Но Иван Григорьевич не обратил внимания на это замечание, как будто он имел способность смотреть в глубину Володиной души и по тону голоса судить об его истинных чувствах. Старообразные морщинки на его лице разгладились, и глаза светились вдохновением мыслителя, который чувствует обаяние своих слов.
— Из вините, что я говорю скачками, — продолжал он, — но вот например, древние верили в астрологию: в этом, в сущности, абсурдном веровании, может быть, заключен живой глубокий смысл; между тем астрономия, при всей своей несомненности, мертва, потому что она уничтожила наше прекрасное небо, бросила наш дух в беспредельность, т. е. в реальное ничто… Или вот еще пример: можно разложить музыкальную пьесу на ее составные элементы, вычислить паузы и интервалы и каждую ноту сыграть отдельно, вне общей связи, и это уже будет не музыка: вместе с анализом пропадет и нечто общее, что анализ неизбежно разрушает.
— Этак можно договориться и до гармонии небесных сфер… — сказал Володя с иронической усмешкой.
— Видите ли, — продолжал Иван Григорьевич, — разум, ratio, охватывает лишь общее, чувство же стремится постичь индивидуальное. Я говорю: «чувство», за неимением лучшего слова, чтобы передать это единство непосредственного постижения живой, никогда не повторяющейся действительности. С точки зрения разума, вы предположим — млекопитающее такого-то вида, или еще что-нибудь в этом роде; с точки зрения «чувства» — Владимир Васильевич Бубнов. Научное знание захватывает лишь поверхностный абрис естества. Чтобы исследовать таким образом природу, мне кажется, надо иметь сердце суровое и равнодушное. Вообще, мне кажется, занятие естествоиспытателя способно вытравить из души сочувственный взгляд на природу и жизнь. Это ужасно читать природу по термометру и барометру, живые цветы по мертвому, однообразному определителю, ежечасно совлекая с природы ее таинственный покров, обращая краски и звуки в холодные цифры. И в этом, помимо дерзости, заключается еще как бы некий цинизм.

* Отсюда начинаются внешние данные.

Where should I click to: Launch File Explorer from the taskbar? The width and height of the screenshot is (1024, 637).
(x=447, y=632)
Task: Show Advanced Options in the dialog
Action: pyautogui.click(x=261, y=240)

— Нет, вы положительно поэт! — воскликнула Раиса Васильевна. — Вы, наверное, пишете стихи?
— Нет, стихов я не пишу.
— Неправда: наверное, пишете! Вы так образно выражаетесь, так интересно, хотя, конечно, с вами трудно согласиться. Нельзя же отвергать термометры! Я с этим не могу согласиться.
— Позвольте, при чем же тут цинизм? Почему цинизм? — спросил Володя, пожимая плечами.
— Дети, креститесь и выходите из-за стола!